_FRAGMENTO FACILITADO:_
****

Ante la enorme afluencia de gente, y quizá debido también a los primeros casos de envenenamiento por alcohol casero, que se empezaron a dar justo ese día, numerosos policías y milicianos se paseaban por el lugar. Tratándonos como a ganado leproso, nos hacían avanzar o detenernos y nos obligaban a sentarnos o a levantarnos, mientras colaban flagrantemente a sus conocidos y/o parientes.

Ya estaba cerca del patíbulo cuando Frímann y Silke, arreglados sus problemas gracias al buen hacer de Mohamed, asomaron por allí sus germánicas narices.

Y, finalmente, entré una vez más en la sala de los pinchazos.

****

(Registros de una recopilación de datos)

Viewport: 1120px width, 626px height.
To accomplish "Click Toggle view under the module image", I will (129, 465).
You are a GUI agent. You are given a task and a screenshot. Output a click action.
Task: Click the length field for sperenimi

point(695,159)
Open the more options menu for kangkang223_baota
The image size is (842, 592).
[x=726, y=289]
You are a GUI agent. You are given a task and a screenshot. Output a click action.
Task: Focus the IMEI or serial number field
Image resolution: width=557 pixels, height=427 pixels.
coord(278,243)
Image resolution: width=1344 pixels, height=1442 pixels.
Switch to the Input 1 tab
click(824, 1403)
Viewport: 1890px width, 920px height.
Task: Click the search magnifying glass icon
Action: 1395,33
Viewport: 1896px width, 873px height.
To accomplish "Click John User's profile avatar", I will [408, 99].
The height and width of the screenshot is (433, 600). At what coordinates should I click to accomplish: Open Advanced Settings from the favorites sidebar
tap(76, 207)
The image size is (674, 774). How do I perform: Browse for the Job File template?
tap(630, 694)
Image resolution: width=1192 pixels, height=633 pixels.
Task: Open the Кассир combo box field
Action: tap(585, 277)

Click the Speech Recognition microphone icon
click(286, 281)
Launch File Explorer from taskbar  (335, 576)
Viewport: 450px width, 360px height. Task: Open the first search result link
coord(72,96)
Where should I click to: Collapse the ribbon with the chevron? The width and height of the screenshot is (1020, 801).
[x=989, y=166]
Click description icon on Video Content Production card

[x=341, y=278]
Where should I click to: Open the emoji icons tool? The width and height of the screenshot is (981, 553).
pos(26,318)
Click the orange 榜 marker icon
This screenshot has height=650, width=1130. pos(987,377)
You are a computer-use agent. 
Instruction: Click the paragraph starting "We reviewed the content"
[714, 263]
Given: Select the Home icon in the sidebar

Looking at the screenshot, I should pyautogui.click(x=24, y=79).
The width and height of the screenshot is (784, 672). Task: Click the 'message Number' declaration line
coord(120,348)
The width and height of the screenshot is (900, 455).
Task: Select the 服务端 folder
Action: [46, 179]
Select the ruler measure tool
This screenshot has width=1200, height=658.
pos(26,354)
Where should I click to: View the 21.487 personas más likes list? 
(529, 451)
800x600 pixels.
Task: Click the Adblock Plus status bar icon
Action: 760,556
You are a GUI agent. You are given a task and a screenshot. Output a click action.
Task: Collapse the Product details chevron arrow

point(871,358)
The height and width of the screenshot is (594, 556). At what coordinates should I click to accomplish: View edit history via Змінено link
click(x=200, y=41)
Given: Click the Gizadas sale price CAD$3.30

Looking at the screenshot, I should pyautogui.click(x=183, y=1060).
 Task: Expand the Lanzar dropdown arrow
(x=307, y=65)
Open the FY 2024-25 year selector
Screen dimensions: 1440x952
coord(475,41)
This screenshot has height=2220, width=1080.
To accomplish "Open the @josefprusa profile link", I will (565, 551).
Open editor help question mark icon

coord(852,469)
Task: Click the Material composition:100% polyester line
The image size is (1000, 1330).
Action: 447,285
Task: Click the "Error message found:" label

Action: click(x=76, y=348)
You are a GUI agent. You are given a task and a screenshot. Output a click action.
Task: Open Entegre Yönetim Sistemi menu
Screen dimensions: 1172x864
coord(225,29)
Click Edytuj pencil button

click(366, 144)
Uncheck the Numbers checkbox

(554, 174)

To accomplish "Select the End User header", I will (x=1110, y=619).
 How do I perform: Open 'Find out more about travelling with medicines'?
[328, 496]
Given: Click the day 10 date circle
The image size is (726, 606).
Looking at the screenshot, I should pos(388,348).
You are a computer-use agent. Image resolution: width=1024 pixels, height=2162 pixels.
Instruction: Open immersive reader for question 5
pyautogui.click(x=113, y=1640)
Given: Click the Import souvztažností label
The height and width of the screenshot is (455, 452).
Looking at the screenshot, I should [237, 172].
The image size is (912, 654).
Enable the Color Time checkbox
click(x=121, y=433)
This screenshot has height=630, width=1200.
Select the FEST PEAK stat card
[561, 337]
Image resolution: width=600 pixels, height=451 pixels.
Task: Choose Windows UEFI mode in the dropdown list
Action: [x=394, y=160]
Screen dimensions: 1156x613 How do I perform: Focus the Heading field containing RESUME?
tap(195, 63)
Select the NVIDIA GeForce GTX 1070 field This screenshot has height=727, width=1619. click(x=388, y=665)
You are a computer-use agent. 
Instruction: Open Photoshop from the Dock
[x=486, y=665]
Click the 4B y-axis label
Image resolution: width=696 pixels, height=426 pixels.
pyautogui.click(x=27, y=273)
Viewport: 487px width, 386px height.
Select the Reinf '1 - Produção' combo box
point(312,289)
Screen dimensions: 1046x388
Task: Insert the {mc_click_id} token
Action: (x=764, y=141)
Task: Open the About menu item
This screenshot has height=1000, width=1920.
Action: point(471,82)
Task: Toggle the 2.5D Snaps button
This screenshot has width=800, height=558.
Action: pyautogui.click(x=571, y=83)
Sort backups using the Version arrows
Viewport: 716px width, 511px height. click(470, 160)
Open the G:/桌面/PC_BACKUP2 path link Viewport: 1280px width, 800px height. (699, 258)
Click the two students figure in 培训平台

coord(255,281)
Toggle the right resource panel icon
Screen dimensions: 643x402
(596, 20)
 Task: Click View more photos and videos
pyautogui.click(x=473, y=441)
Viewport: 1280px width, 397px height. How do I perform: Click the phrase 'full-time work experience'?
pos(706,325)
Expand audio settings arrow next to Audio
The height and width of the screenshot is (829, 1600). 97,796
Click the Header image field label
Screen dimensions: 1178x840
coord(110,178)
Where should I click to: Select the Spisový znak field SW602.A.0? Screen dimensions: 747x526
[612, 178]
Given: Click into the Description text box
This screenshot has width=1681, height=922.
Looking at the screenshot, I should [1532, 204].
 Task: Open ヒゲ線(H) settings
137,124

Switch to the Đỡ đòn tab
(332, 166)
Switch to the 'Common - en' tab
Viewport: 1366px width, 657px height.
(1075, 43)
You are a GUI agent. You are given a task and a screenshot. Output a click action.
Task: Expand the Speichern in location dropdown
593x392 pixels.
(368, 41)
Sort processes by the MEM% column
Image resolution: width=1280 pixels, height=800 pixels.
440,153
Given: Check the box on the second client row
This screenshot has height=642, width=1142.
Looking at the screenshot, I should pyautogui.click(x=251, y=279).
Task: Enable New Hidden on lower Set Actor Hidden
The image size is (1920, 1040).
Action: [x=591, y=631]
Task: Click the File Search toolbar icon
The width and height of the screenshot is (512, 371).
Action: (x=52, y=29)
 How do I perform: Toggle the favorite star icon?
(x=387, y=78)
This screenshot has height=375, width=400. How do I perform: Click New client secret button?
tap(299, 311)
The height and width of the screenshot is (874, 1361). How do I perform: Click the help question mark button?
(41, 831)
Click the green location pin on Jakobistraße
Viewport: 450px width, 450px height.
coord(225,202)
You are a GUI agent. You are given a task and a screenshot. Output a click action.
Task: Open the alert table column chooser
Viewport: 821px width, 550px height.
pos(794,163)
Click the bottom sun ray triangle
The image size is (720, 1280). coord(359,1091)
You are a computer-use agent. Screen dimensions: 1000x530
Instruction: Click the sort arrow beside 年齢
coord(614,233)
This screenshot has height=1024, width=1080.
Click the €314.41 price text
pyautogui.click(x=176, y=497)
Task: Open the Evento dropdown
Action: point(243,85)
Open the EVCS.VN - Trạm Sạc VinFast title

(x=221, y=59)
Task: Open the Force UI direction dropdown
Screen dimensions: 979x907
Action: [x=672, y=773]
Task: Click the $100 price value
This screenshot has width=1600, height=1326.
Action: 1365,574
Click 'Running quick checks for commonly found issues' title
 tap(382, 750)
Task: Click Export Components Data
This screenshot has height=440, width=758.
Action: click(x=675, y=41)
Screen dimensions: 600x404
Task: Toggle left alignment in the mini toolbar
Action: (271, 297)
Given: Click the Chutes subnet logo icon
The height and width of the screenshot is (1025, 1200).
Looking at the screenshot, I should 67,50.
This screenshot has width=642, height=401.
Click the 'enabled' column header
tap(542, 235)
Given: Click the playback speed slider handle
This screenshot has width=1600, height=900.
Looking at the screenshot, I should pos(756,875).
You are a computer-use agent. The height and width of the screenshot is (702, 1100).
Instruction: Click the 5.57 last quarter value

****

_TAREAS REQUERIDAS:_
• A. Indica si cada una de estas afirmaciones concuerda con el fragmento, respondiendo sí o no y citando literalmente las palabras del fragmento que lo deciden: (i) Los policías y milicianos colaban a sus conocidos o parientes. (ii) Frímann y Silke aparecieron cuando quien narra ya estaba cerca del patíbulo. (iii) Un policía arregló los problemas de Frímann y Silke.
• B. Reproduce el fragmento desde las palabras «Ya estaba cerca» hasta «de los pinchazos.», reemplazando «patíbulo» por «cadalso».

_RESPUESTAS:_
• A.
(i) Sí: «mientras colaban flagrantemente a sus conocidos y/o parientes».
(ii) Sí: «Ya estaba cerca del patíbulo cuando Frímann y Silke».
(iii) No: «arreglados sus problemas gracias al buen hacer de Mohamed».

• B.
Ya estaba cerca del cadalso cuando Frímann y Silke, arreglados sus problemas gracias al buen hacer de Mohamed, asomaron por allí sus germánicas narices.

Y, finalmente, entré una vez más en la sala de los pinchazos.